Re: Set partition number of Flink DataSet

qi luo Thu, 21 Mar 2019 05:59:23 -0700
Thank you Fabian! I will check these issues.

> On Mar 20, 2019, at 4:25 PM, Fabian Hueske <fhue...@gmail.com> wrote:
> 
> Hi,
> 
> I'm sorry but I'm only familiar with the high-level design but not with the 
> implementation details and concrete roadmap for the involved components.

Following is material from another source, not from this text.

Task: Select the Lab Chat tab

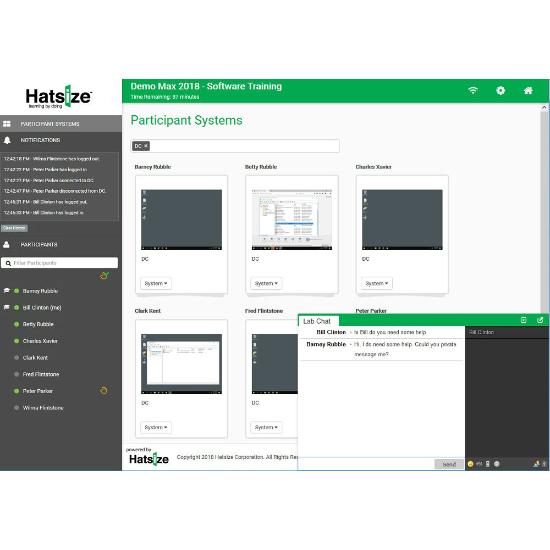Action: (317, 321)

> I think that FLINK-10288 [1] and FLINK-10429 [2] are related to partition 
> handling.
> 
> Best,
> Fabian
> 
> [1] https://issues.apache.org/jira/browse/FLINK-10288 
> <https://issues.apache.org/jira/browse/FLINK-10288>
> [2] https://issues.apache.org/jira/browse/FLINK-10429 
> <https://issues.apache.org/jira/browse/FLINK-10429>
> 
> 
> Am Fr., 15. März 2019 um 12:13 Uhr schrieb qi luo <luoqi...@gmail.com 
> <mailto:luoqi...@gmail.com>>:
> Hi Fabian,
> 
> I understand this is a by-design behavior, since Flink is firstly built for 
> streaming. Supporting batch shuffle and custom partition number in Flink may 
> be compelling in batch processing. 
> 
> Could you help explain a bit more on which works are needed to be done, so 
> Flink can support custom partition numbers numbers? We would be willing to 
> help improve this area.
> 
> Thanks,
> Qi
> 
>> On Mar 15, 2019, at 4:25 PM, Fabian Hueske <fhue...@gmail.com 
>> <mailto:fhue...@gmail.com>> wrote:
>> 
>> Hi,
>> 
>> Flink works a bit differently than Spark.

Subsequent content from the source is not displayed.